→ **Information**
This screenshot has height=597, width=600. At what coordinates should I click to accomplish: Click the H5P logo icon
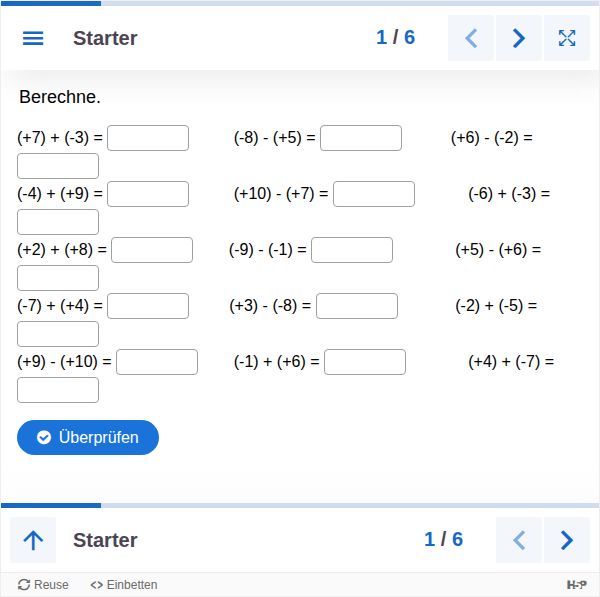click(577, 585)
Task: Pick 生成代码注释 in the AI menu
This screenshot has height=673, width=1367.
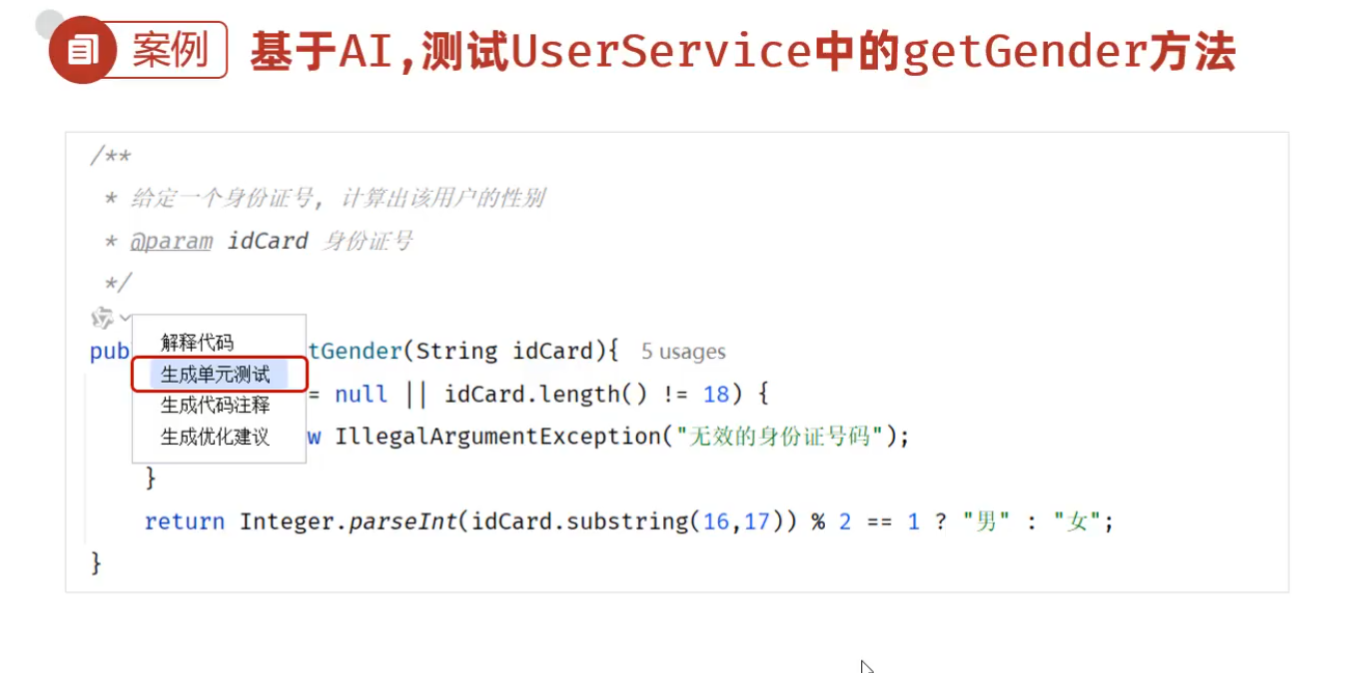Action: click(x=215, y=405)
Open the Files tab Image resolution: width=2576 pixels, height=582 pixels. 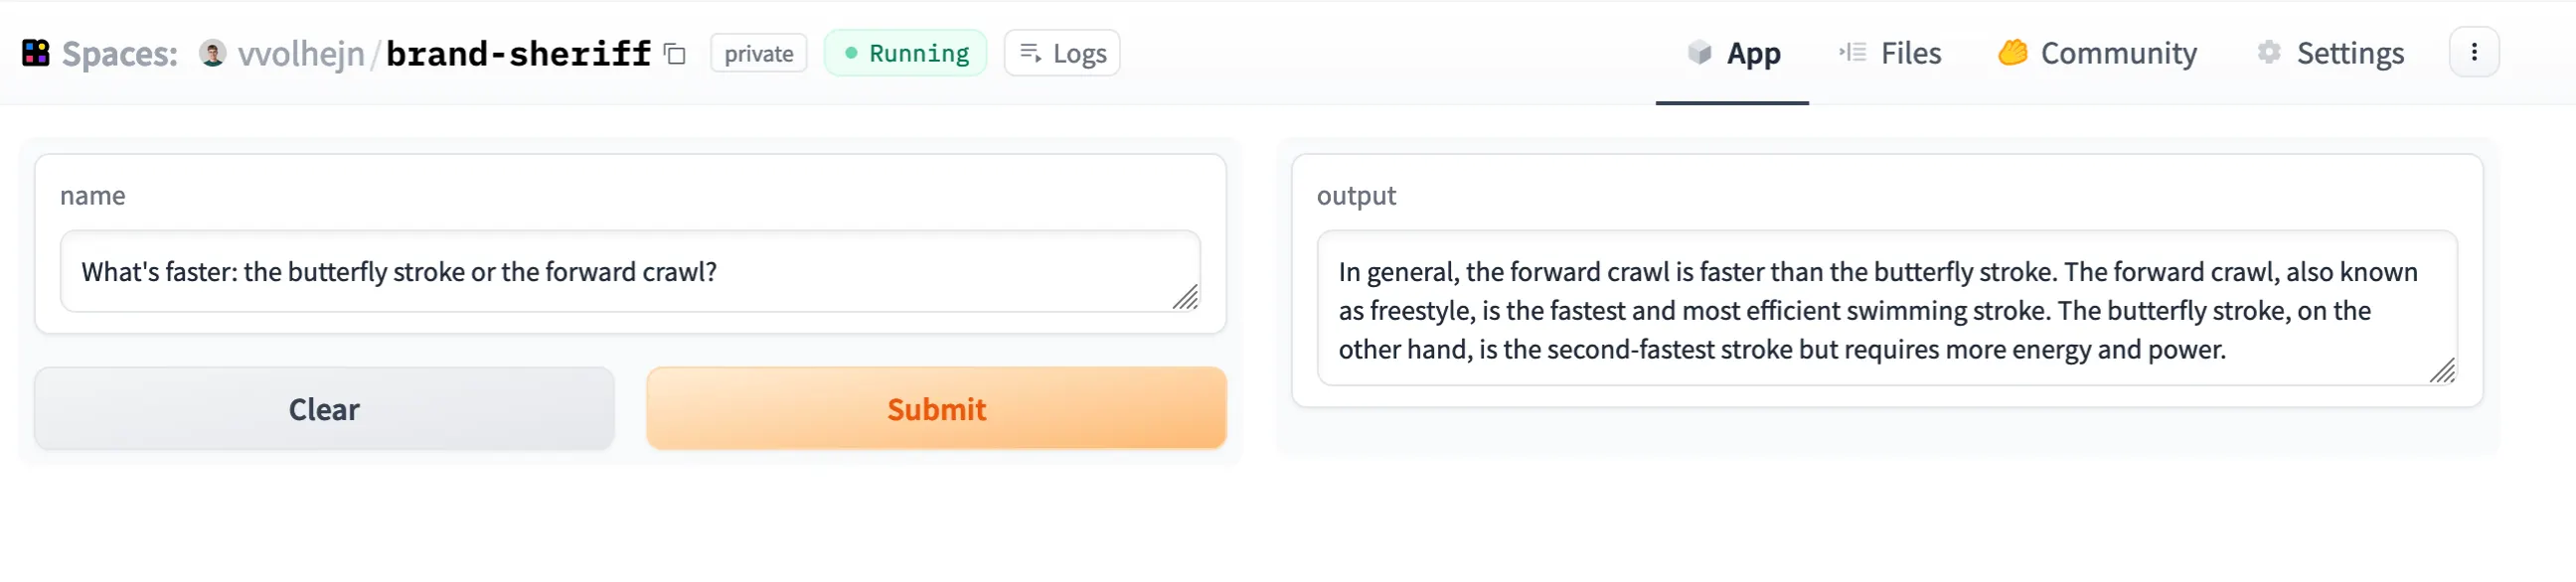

→ **What you have to do**
What is needed is a verbatim copy of every entry, with the pictures omitted.

→ **Solution for this problem**
This screenshot has height=597, width=600. At what coordinates should I click to accomplish: Click the H5P logo icon
click(577, 585)
Task: Pick 生成代码注释 in the AI menu
This screenshot has height=673, width=1367.
Action: click(x=215, y=405)
Open the Files tab Image resolution: width=2576 pixels, height=582 pixels. 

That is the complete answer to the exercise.